### The task
Where a line holds the word "computer", copy it from the records.

□ □ □ □ □

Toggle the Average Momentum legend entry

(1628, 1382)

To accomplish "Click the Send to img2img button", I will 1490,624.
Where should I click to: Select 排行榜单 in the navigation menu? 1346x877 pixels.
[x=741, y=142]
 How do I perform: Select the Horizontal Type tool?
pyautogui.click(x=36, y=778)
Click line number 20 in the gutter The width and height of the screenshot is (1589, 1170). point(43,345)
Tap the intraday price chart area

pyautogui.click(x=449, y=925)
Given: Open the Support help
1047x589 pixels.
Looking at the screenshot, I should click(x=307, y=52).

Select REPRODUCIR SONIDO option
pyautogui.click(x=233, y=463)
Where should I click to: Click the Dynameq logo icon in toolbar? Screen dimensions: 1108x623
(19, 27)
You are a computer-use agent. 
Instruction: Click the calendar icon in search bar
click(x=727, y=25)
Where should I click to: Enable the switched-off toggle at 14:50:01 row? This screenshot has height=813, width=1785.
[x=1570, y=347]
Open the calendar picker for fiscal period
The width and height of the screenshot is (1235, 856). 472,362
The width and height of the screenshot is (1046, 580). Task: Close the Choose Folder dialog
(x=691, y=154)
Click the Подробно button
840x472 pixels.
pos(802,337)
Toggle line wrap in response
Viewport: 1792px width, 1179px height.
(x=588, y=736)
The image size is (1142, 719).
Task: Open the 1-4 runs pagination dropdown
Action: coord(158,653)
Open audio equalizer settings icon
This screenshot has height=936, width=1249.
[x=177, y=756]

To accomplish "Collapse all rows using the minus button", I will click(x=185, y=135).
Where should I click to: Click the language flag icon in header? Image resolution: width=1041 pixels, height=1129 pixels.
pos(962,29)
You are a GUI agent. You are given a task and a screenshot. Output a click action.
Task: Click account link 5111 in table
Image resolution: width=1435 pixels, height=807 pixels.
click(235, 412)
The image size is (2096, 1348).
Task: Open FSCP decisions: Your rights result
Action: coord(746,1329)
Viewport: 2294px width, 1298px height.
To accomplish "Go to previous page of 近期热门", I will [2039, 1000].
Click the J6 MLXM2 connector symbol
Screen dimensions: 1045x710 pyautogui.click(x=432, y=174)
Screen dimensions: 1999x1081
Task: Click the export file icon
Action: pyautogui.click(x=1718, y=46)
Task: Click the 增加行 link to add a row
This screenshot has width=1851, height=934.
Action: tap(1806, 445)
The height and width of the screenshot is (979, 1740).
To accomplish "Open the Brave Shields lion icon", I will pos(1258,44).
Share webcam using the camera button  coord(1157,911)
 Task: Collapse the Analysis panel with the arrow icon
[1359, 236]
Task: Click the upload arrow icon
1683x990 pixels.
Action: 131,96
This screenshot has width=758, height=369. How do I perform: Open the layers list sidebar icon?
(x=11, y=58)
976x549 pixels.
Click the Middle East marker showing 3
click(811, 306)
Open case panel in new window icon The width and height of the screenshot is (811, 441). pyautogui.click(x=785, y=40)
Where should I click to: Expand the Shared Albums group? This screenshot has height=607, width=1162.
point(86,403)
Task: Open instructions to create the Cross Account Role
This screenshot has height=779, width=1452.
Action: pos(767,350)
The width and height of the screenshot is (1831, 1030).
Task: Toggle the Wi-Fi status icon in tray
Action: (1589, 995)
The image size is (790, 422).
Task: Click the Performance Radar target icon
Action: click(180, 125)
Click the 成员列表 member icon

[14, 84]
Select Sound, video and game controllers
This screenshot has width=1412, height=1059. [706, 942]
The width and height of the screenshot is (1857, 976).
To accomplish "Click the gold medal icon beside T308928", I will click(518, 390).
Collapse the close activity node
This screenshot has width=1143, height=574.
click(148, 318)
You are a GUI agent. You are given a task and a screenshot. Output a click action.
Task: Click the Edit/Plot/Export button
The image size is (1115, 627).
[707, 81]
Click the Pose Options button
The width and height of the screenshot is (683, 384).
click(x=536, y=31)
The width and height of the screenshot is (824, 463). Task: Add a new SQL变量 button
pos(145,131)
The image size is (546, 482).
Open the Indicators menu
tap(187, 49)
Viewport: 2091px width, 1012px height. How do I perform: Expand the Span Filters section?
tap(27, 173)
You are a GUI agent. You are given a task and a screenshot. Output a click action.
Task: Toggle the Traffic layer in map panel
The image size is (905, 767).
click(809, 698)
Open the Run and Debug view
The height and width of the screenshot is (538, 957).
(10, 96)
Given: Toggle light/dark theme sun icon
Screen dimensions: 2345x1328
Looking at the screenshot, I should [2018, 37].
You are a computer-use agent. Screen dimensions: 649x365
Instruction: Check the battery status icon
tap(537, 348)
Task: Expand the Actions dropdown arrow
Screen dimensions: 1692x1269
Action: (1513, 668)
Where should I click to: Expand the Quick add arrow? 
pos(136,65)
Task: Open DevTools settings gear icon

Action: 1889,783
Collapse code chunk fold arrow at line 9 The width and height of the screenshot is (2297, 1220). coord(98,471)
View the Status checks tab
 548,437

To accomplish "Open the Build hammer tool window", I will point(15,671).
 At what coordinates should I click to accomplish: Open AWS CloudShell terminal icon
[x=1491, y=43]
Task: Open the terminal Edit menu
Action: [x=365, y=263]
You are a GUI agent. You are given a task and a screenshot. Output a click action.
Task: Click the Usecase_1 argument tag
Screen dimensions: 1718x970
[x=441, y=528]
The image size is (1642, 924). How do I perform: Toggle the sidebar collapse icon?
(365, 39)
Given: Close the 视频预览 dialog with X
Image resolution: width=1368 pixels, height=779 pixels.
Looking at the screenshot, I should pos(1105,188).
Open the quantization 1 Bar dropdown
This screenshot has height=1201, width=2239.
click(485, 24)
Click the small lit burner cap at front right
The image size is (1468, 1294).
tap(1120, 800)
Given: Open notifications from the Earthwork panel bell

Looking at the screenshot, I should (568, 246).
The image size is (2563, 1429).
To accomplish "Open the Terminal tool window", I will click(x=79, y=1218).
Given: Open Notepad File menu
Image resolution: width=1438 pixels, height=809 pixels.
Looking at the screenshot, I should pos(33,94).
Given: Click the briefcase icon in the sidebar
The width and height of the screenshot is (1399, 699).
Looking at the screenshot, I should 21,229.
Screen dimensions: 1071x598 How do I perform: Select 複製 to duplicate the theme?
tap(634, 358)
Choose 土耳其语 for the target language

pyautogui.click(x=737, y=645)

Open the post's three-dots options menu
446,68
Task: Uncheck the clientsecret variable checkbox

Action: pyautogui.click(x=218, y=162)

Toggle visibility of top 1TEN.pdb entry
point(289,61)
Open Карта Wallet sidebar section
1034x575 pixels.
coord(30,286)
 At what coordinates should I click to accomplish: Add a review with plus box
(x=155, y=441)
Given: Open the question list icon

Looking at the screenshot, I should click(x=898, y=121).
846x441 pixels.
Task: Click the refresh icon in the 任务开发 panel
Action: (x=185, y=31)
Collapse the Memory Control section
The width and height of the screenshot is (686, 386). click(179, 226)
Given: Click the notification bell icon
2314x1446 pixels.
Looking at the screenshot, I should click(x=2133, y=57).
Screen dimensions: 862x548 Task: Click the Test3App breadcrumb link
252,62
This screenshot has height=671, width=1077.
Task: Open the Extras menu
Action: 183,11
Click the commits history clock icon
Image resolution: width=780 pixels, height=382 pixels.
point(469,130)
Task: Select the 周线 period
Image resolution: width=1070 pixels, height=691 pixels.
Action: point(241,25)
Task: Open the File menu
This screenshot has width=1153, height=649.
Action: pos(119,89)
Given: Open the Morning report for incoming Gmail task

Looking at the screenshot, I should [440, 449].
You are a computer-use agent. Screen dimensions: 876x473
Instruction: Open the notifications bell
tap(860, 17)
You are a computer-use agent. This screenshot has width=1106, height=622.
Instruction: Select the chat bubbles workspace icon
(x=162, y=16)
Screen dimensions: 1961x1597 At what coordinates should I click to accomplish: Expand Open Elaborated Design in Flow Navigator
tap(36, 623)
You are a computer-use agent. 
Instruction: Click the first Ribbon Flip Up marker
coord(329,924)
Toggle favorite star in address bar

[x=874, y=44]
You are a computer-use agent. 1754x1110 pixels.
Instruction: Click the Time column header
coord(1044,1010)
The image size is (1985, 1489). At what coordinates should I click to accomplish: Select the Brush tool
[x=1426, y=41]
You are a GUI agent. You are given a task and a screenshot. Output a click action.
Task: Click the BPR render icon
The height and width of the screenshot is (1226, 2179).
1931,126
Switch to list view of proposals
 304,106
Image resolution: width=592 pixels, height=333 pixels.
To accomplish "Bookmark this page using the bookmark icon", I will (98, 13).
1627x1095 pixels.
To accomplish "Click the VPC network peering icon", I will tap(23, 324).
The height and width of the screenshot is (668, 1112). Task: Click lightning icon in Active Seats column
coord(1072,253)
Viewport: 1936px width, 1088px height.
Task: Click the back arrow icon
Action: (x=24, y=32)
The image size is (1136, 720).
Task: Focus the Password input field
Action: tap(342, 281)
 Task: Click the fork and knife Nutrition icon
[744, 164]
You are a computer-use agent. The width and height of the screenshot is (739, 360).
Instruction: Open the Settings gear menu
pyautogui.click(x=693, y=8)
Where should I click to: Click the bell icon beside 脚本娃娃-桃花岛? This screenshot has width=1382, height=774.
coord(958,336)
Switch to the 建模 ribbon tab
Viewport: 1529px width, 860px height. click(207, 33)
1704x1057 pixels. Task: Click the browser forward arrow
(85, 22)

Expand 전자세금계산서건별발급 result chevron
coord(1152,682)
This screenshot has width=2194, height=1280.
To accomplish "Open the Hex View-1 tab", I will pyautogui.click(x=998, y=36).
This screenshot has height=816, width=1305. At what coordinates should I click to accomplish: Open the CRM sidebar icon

□ □ □ □ □

### Written answer
You are a computer-use agent. 
You are a computer-use agent. Screen dimensions: 649x365
You are a computer-use agent. Screen dimensions: 876x473
You are a computer-use agent. This screenshot has width=1106, height=622.
You are a computer-use agent. 
You are a computer-use agent. 1754x1110 pixels.
You are a computer-use agent. The width and height of the screenshot is (739, 360).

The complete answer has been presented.